# [Exercise inputs]

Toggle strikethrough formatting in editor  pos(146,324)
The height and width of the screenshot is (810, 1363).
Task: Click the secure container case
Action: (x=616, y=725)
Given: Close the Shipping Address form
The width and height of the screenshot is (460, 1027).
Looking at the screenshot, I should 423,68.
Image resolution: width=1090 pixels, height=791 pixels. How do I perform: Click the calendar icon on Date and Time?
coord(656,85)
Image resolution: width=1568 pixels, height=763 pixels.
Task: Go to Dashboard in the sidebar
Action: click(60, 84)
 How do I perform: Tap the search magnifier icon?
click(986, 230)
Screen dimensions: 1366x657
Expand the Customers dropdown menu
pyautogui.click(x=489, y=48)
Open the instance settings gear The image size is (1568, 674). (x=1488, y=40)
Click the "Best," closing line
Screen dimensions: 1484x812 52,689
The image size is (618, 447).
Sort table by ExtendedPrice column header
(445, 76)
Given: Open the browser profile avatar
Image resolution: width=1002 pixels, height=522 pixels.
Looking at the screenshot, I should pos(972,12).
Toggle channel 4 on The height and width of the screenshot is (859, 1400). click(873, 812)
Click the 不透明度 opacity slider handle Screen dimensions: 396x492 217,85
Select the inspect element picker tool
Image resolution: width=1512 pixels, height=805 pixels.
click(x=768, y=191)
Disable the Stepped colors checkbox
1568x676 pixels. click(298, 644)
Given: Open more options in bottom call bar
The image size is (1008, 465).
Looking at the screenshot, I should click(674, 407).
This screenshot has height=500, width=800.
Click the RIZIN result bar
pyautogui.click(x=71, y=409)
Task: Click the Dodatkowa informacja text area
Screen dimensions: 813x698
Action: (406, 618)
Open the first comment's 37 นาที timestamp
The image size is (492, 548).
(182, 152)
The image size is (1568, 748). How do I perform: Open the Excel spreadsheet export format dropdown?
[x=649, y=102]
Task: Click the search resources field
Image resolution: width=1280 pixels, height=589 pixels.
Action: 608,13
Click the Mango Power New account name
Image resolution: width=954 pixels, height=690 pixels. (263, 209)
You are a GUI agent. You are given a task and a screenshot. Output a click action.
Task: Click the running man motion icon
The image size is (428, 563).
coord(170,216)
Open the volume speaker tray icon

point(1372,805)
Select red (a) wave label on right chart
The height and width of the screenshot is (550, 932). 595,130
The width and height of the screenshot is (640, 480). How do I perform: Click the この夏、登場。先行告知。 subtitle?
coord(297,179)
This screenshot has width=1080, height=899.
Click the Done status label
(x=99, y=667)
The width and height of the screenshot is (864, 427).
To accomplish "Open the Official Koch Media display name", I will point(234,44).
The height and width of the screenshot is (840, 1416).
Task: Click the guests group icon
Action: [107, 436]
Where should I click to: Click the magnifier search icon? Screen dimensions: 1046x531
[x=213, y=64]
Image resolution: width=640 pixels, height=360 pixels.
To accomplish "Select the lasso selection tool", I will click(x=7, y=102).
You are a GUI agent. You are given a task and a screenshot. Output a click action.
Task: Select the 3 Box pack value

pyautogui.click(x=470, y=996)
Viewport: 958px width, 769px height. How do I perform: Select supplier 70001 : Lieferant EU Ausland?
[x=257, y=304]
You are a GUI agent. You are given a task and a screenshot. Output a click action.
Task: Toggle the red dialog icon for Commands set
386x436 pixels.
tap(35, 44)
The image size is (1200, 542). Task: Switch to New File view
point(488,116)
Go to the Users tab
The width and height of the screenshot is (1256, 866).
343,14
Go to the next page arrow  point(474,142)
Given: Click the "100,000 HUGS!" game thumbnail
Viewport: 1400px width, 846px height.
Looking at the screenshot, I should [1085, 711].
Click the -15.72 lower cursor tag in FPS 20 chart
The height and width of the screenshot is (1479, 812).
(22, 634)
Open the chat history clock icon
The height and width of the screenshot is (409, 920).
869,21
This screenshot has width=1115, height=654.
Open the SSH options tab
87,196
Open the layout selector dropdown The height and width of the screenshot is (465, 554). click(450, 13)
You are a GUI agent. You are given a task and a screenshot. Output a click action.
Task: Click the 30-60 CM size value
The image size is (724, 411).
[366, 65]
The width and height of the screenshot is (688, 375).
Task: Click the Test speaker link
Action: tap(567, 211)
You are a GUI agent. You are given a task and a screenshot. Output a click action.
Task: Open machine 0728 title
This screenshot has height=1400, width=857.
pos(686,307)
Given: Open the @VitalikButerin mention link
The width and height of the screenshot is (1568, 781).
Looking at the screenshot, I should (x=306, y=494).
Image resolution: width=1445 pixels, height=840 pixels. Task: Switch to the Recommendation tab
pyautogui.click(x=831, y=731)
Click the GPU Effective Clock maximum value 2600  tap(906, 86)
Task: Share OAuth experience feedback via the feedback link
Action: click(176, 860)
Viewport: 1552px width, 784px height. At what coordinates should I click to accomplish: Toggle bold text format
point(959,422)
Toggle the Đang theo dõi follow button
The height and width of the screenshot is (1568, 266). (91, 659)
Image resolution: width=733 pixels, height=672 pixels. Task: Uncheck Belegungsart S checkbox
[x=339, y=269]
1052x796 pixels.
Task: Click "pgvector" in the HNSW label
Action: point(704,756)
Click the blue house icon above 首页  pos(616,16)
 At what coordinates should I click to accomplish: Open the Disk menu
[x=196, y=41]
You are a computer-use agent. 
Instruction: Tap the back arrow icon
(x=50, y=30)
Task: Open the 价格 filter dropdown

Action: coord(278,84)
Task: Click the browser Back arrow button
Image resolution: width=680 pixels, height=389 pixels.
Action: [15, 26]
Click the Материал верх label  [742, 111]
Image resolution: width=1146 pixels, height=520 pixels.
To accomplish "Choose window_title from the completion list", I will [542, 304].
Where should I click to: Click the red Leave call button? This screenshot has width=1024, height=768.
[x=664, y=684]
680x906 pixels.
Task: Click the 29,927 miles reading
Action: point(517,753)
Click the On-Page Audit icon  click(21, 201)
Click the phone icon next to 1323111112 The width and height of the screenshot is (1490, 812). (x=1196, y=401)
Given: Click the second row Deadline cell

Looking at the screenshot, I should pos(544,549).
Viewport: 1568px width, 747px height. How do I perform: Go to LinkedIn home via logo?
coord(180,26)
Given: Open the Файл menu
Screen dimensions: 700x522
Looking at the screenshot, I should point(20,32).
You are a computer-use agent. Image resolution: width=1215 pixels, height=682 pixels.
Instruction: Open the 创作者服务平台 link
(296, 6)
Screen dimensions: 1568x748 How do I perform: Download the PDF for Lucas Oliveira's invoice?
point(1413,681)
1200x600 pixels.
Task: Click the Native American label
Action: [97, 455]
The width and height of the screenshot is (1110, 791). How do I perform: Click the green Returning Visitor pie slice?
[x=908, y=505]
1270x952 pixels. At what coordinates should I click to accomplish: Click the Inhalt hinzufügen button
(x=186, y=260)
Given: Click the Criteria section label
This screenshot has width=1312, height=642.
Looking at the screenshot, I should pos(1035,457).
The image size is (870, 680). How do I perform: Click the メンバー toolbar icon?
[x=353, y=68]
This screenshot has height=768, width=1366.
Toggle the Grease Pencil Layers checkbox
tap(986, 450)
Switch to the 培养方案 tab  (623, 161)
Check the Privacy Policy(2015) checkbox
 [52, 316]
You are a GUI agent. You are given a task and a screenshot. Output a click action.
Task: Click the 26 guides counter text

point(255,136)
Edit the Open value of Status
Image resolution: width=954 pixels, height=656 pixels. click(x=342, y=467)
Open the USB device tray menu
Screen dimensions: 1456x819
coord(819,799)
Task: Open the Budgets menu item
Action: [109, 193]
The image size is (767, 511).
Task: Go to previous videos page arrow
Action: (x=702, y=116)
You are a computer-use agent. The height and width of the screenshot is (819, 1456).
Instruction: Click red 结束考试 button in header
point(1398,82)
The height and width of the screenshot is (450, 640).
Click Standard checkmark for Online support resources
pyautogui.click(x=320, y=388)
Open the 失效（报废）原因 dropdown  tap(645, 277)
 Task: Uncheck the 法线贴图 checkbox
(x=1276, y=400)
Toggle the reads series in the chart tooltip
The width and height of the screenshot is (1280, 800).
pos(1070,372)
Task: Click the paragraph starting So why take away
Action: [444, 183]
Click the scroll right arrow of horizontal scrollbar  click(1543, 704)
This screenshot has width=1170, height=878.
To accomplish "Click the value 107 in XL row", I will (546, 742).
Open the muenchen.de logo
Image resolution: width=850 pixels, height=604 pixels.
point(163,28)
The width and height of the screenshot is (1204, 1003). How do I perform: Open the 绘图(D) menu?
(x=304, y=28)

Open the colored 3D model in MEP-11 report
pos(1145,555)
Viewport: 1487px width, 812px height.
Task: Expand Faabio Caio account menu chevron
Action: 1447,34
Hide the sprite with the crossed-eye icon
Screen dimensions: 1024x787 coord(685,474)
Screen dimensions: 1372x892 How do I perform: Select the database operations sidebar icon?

# [Exercise details]
Change "Tap" to "Press" in the lines from the line with "Click the blue" up to and including the line with "will [542, 304].", and write out only those lines, with everything else left as it is.

# [Result for this exercise]
Click the blue house icon above 首页  pos(616,16)
 At what coordinates should I click to accomplish: Open the Disk menu
[x=196, y=41]
You are a computer-use agent. 
Instruction: Press the back arrow icon
(x=50, y=30)
Task: Open the 价格 filter dropdown

Action: coord(278,84)
Task: Click the browser Back arrow button
Image resolution: width=680 pixels, height=389 pixels.
Action: [15, 26]
Click the Материал верх label  [742, 111]
Image resolution: width=1146 pixels, height=520 pixels.
To accomplish "Choose window_title from the completion list", I will [542, 304].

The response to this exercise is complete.